От грезы к грезе
Виктор Шумахер | Смена | 5 июня 1993 | интервью

8, 10 и 12 июня на сцене Эрмитажного театра труппа Санкт-Петербургского Маленького балета покажет зрителям свою новую работу постромантпческий балет «Три грезы». Хореография принадлежит главному балетмейстеру и художественному руководителю театра Андрею Кузнецову.

Не доверяя всевозможным слухам и решив верить только собственным глазам, мы отправились в театр на репетицию балета.
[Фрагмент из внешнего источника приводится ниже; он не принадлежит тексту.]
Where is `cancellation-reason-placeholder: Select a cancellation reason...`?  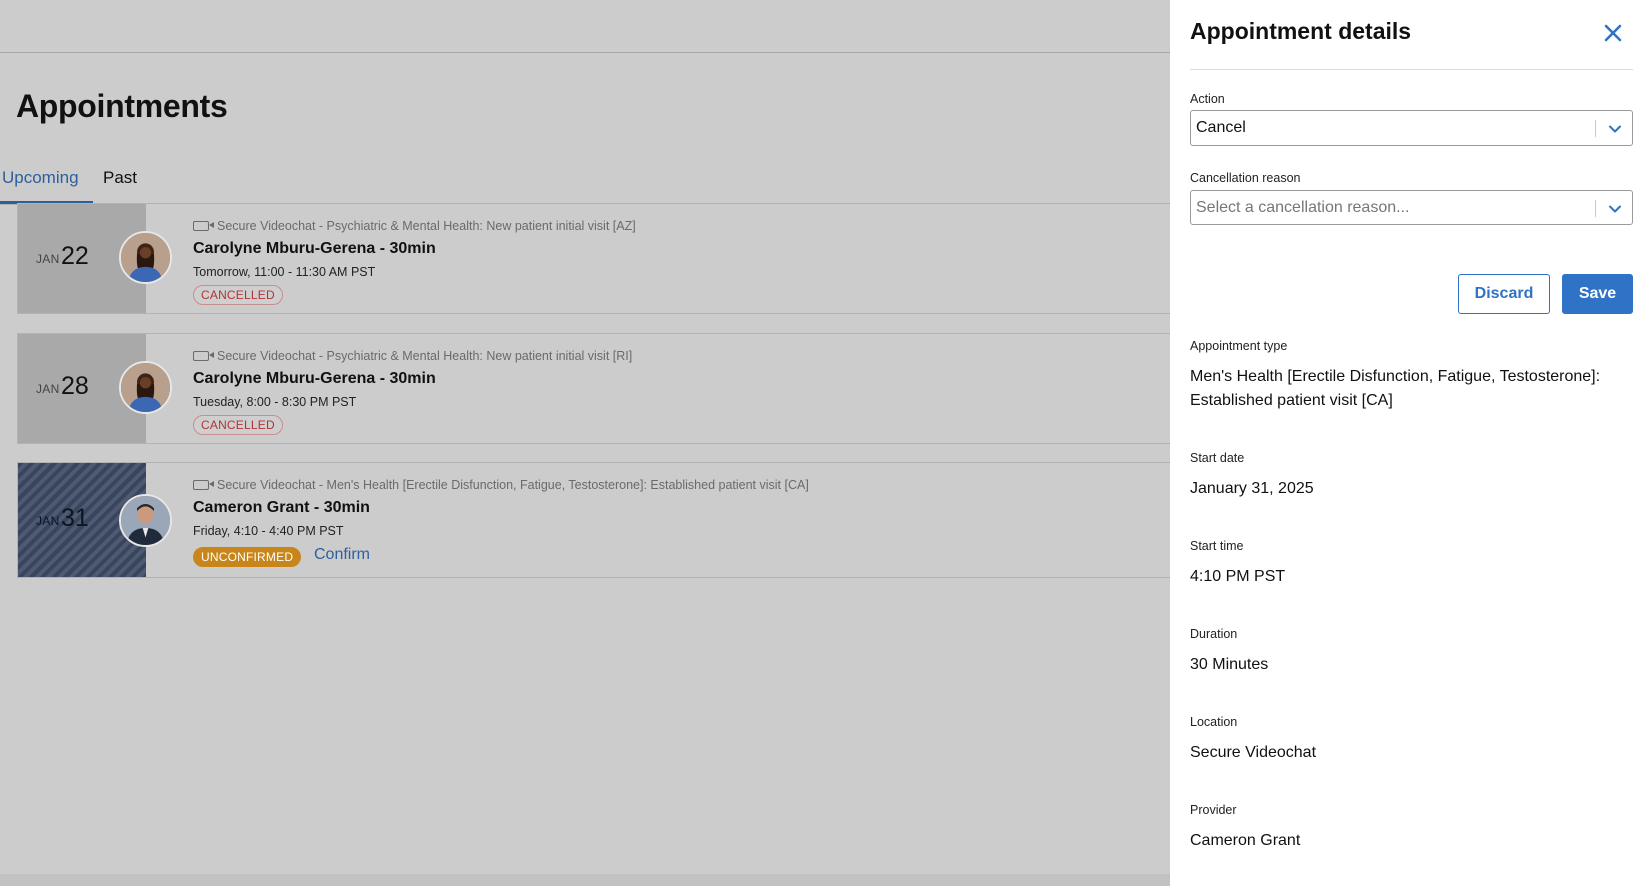 cancellation-reason-placeholder: Select a cancellation reason... is located at coordinates (1303, 208).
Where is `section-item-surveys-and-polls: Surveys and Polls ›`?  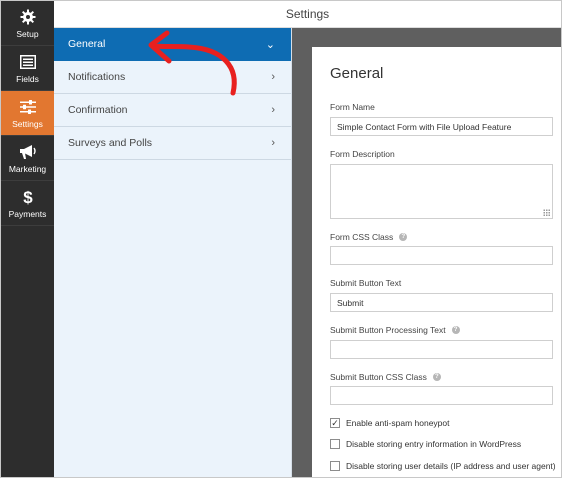
section-item-surveys-and-polls: Surveys and Polls › is located at coordinates (172, 144).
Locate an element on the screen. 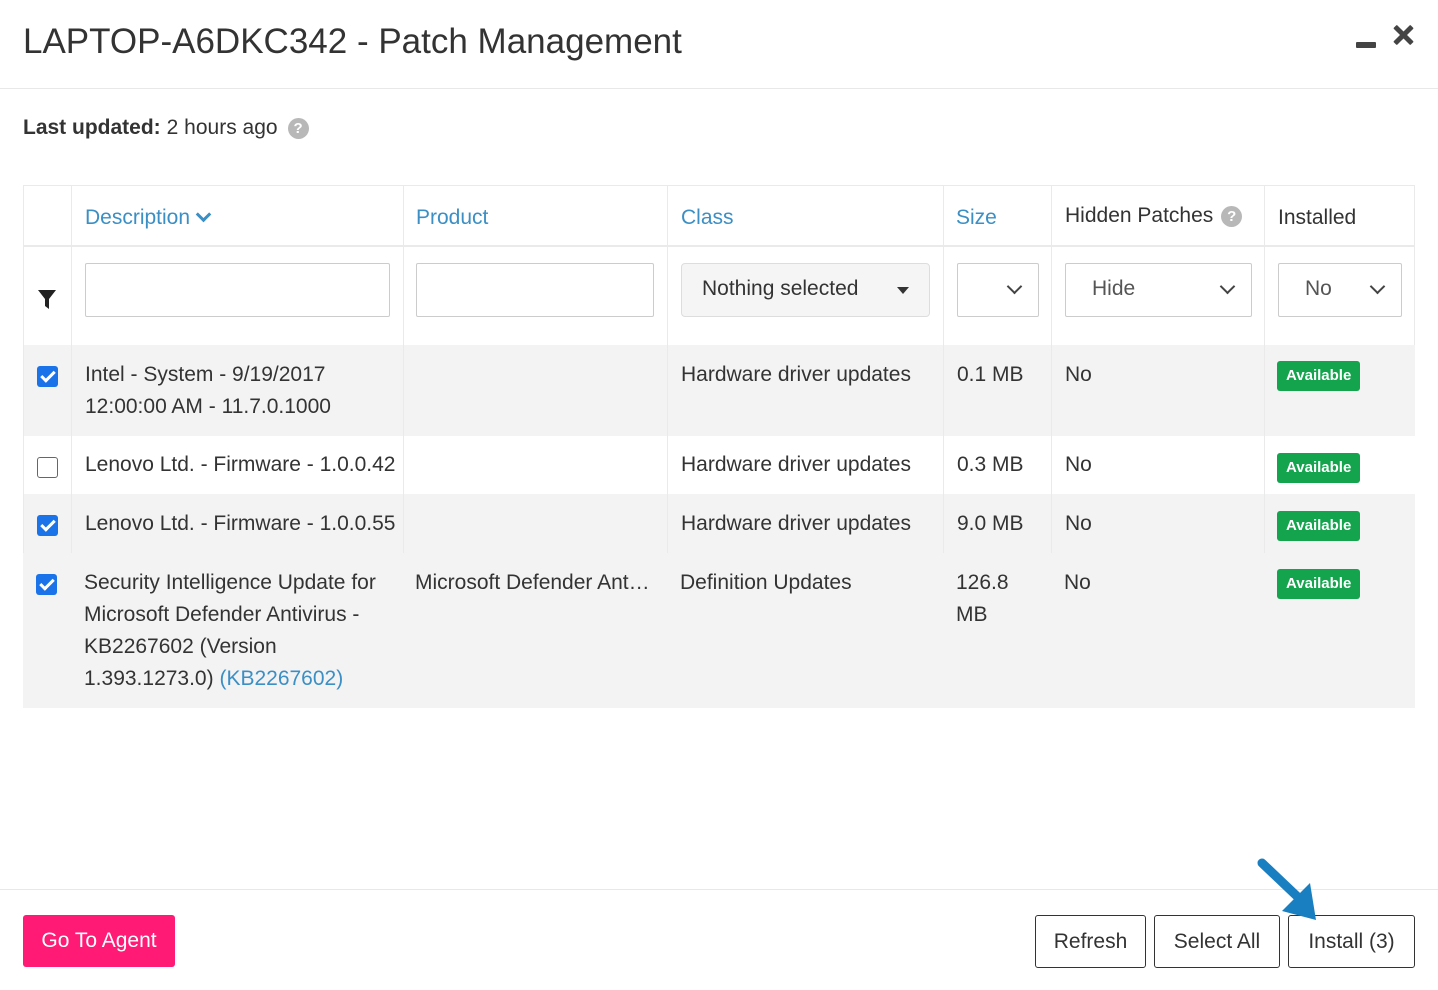 Image resolution: width=1438 pixels, height=990 pixels. size-cell: 0.3 MB is located at coordinates (997, 465).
Ситуация обещала быть интересной: что станут говорить критики о втором спектакле балетмейстера Андрея Кузнецова – режиссера Бориса Юхананова художника Юрия Харикова, если уже первый, «Цикады», они назвали «самым красивым театральным зрели-России»? Что может быть еще красивей?

Задавая себе этот вопрос, мы не подозревали, что дадим на него сразу три ответа: «Белая греза», «Черная греза», «Последняя греза».

Нам показалось, что работа Андрея Кузнецова относится к довольно редким разновидностям хореографической флоры; что этот выращенный на петербургской почве цветок предлагает классическому спектру ранее невиданные оттенки. За их разъяснением мы и обратились к балетному критику Павлу Гершензону.

– Павел, мы только что видели, что в новой постановке Кузнецова столько же места отведено монологам и дуэтам, сколько ансамблям. Почему тем не менее вы говорите о преимущественно интимном характере творчества этого балетмейстера?

 – Интимное-настроение задается не количеством танцующих, а способом освоения пространства. Пространство Кузнецова хрупко и трепетно его хореографический язык нервен и нежен.

– А если говорить о профессионализме его хореографии?

– Видите ли, существуют две принципиальных модели пространственного поведения. Первая – классицистская, архетипическая, представителем ее был Мариус Петипа. Вторую модель условно можно назвать ландшафтной – пространство здесь всегда конкретно и требует таких же конкретных, непосредственных реакций. Оно таит в себе массу неожиданностей, познается «на ощупь» и порождает соответствующую – растительную – пластику. Кузнецов – хореограф ландшафтных пространств.

– Разделяете ли вы мнение о том, что балетмейстерскую работу Кузнецова отличает особенная музыкальность?

– Ее отличает небанальная музыкальность. В балете музыка предполагает многие вещи. Неожиданность ее пластических решений может дать – и в некоторых ходах Кузнецова дает – совершенно грандиозный эффект.

– А если говорить о конкретном музыкальном выборе «Трех грез»: Шопен, Шуберт, Паганини?

– О, он наводит на определенные размышления… Любопытен даже не сам выбор музыки, а то, что Кузнецов берет Шопена в интерпретации Владимира Горовица. Это, видимо, не случайно, если вспомнить, что Горовиц был человек уникальной, ушедшей уже салонной пианистической культуры. Именно это делает творчество Кузнецова актуальным – он занимается кропотливой, достаточно неблагодарной работой по воссозданию салонной культуры, которую можно определить как культуру высокого мастерства в интерьере. Хочется думать, что Санкт-Петербургский Маленький балет сумеет быть верным этой идее.